Technical details on techniques used in the development competition
The post on winning the development competition has generated a lot of interest (relative to my other posts) so I’d thought I’d go into more detail about the technology we used.
First, there are some guiding principles that I follow when it comes to xquery web apps on MarkLogic. They are not set in stone, and individual projects may deviate. But these are my starting points:
- Embrace the functional programming paradigm and the XML data model. Don’t fight it. Don’t try to turn XQuery into Java, or XML into an object model. Don’t try to reproduce hibernate, spring, jsp, php, rails, or any other object-oriented framework in MarkLogic. Let the server do its thing. You bought the server, so use it for what it is. Otherwise, write your own server.
- Use a conceptually simple data model. Don’t start off with creating a data model structured with how it will be queried. Think of the entities that you will need and keep the number of them low. Have each type of entity have minimal references to other entities and keep them coarse. Keep it simple.
- Make the application data- and configuration-driven for flexibility. Write the application so that it works according to the data it has. Facets are an example of this in search. The facets that are displayed are based on what came back in the results. You don’t have to specify up front what the individual facets will be. The server will figure that out at runtime. Build navigation and other options off of values in the DB. Write modular code that is discoverable at runtime. This is an advanced topic that can’t be sufficiently covered here, but the Masquerade approach (discussed below) is example of this.

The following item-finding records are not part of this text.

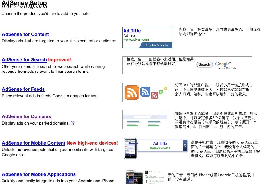Click the Ad Title link in content preview
The image size is (262, 184).
pos(132,31)
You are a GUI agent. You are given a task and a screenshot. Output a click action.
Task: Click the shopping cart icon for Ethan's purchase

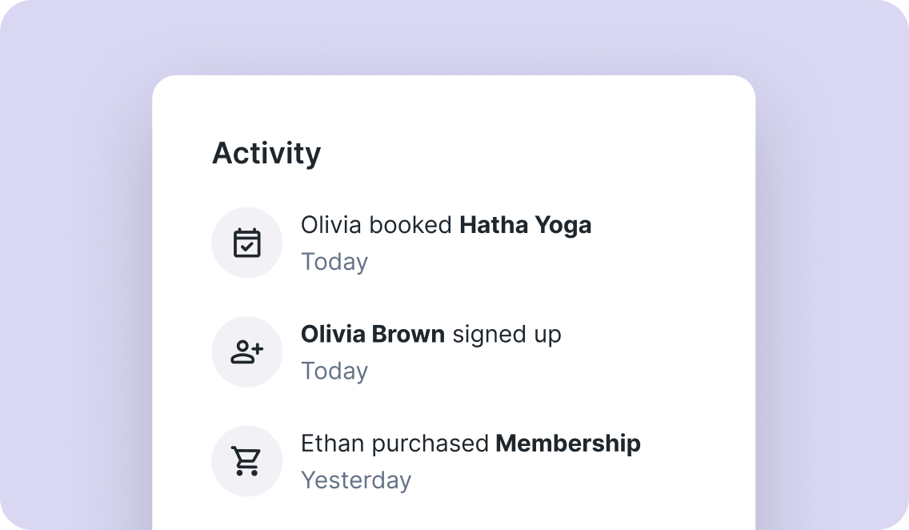[x=246, y=460]
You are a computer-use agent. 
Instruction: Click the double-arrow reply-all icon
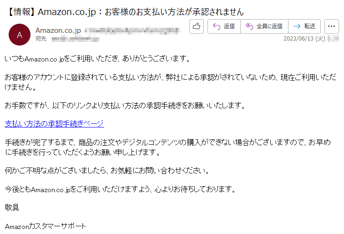pyautogui.click(x=249, y=26)
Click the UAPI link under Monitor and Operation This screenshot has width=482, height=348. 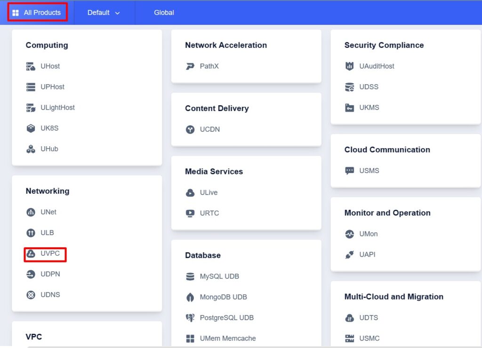tap(366, 254)
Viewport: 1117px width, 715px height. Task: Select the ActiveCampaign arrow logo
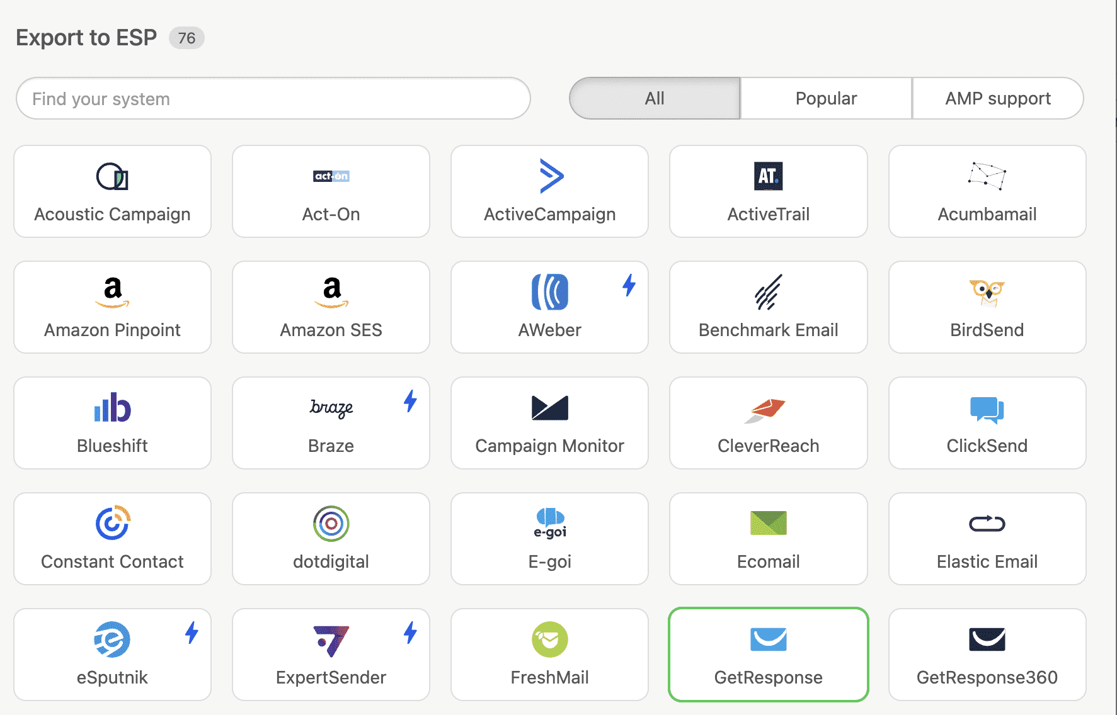551,176

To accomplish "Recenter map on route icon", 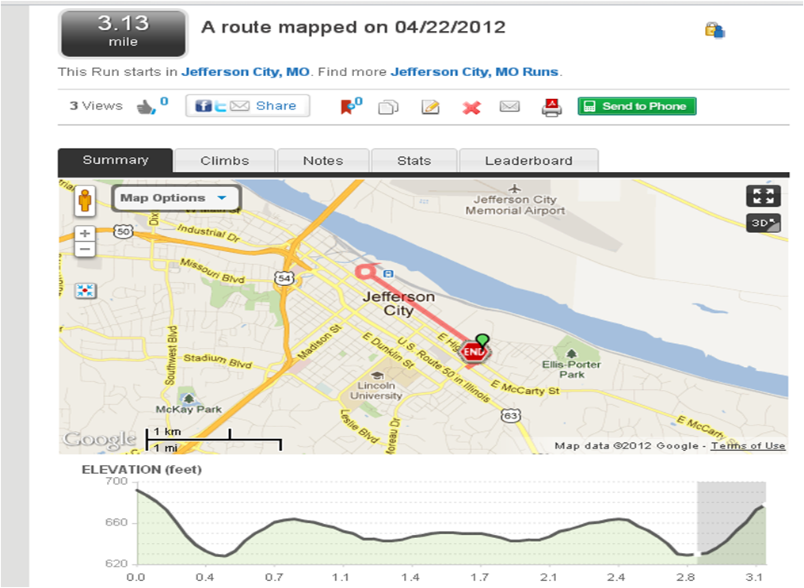I will 85,290.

- Leave the HTML files intact. A rich interface requires plenty of HTML work so leave it alone. Don’t shred the HTML into XQuery. Don’t make the HTML only work on through a server. Let the front-end development take place in a static context, and then make replacements as needed dynamically at runtime. When the HTML needs to be modifued (which is constantly) the front-end dev can easily do it because the file didn’t have to change to be served on the server. The Nonob approach discussed below is an example of this.
- Let collections and permissions restrict the data access for the user. Don’t write your own access restriction. Write code so that it just operates on the correct data based on the user’s permissions and the current collection in use.
- Code to “bare metal” as much as possible. Use the built-in APIs if they can do what you need, even if you have to compose them together a little. Avoid custom functions just to “keep the code clean”. Avoid creating “gateway” functions, that is, functions that get the data the “right” way for you. Let the code get the data it needs, when and how it needs it. Not only does this reduce the amount of code you write, it allows you do surgically get just the data you want using predicates you want. It also reduces bug risk because the built-in APIs are going to be much more likely to be bug-free than something custom you wrote.
- Use static javascript and CSS assets. MarkLogic is a powerful markup machine so use it to handle all the markup, and let the js and CSS be static and cacheable. This way most requests to the server are just for new markup that will have very little jas or CSS in it.
Ok, so how exactly do you do this? Below are some approaches, patterns, libraries, and techniques that my team used on the application:
- Non-obtrusive HTML replacement (nonob).In this approach, the front-end dev creates the static HTML with whatever js and CSS assets he wants, using dummy data in the HTML, so that it’s fully mature right off of the filesystem. He then checks the HTML and assets into source control and the XQuery dev then finds which parts on the HTML page need to be dynamically replaced and writes replacement rules in an XQuery file. The XQuery dev checks in his code and leaves the HTML alone. The MarkLogic server executes the XQuery file, pulling in the HTML, makes the replacements using the the rules in the file and pulling in whatever data it needs, and returns the resulting HTML to the browser. The assets are also in MarkLogic so those requests just simply return the requested js and CSS files that the front-end dev put it. This is probably the single biggest time saver in development. There are several reasons why:
- Front-end development and server development can happen in parallel. Given a design, both the front-end dev and XQuery dev can determine what needs to be done and they can bot start working on their areas. It’s common for the front-end dev to check in HTML, which then the XQuery dev refers to for replacements, even while the front-end dev keeps making changes to that HTML.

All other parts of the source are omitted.